Scientific classification
- Kingdom: Animalia
- Phylum: Chordata
- Class: Amphibia
- Order: Anura
- Family: Ranidae
- Genus: Amolops
- Species: A. albispinus
- Binomial name: Amolops albispinus Sung, Hu, Wang, Liu & Wang, 2016

= Amolops albispinus =

- Genus: Amolops
- Species: albispinus
- Authority: Sung, Hu, Wang, Liu & Wang, 2016
- Conservation status: VU

Species of frog

Amolops albispinus, the white-spined cascade frog, is a species of true frog found in the Guangdong Province in China.

== Description ==
The diagnostic feature of this species is the white, cone-shaped spines on the lips, loreal region, and temporal region (except the tympanum), which are more pronounced in the male than the female. More generally, it is a greenish-brown frog with a bumpy surface. It has darker blotches on the back and dark bands on the legs. Ventrally, it is creamy white, except for the hindlimbs that are meat-colored. The SVL of males is 36.7–42.4 mm and 43.1–51.9 mm in females.

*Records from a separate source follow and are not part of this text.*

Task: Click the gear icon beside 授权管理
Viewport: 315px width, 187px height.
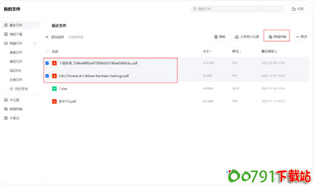Action: pos(12,89)
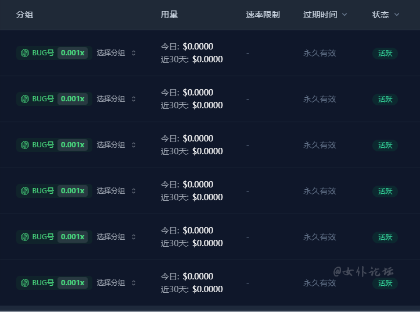Click the 用量 column header

pos(169,15)
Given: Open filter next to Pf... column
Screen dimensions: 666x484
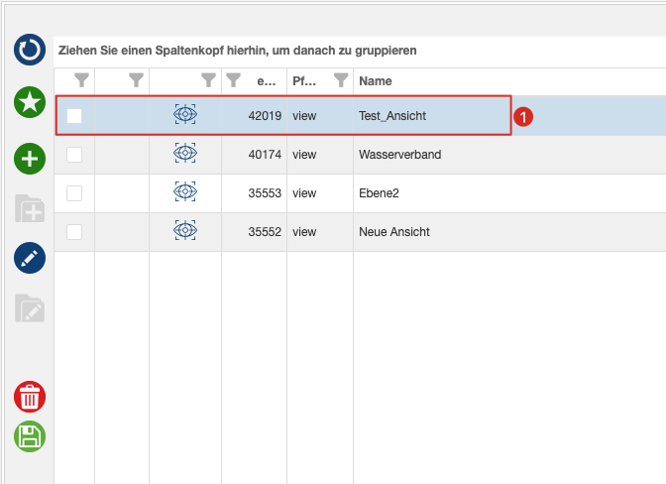Looking at the screenshot, I should point(341,80).
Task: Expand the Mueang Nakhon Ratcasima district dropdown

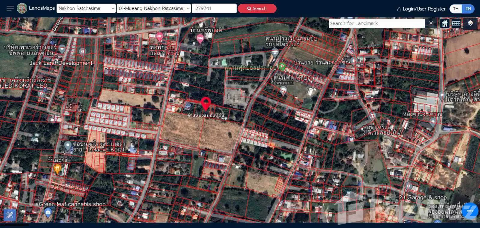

== Distribution and ecology ==
Amolops albispinus is found on Mt. Wutong and (rarely) Mt. Paiya (Mt. Paiya is found 30 km from Mt. Wutong). It has an elevation range of 60–500 m. It lives in torrents with rocky beds and nearby broad-leafed vegetation.

== Etymology ==
Both the common and scientific name refer to the white spines on the lips, loreal region, and temporal region of this species.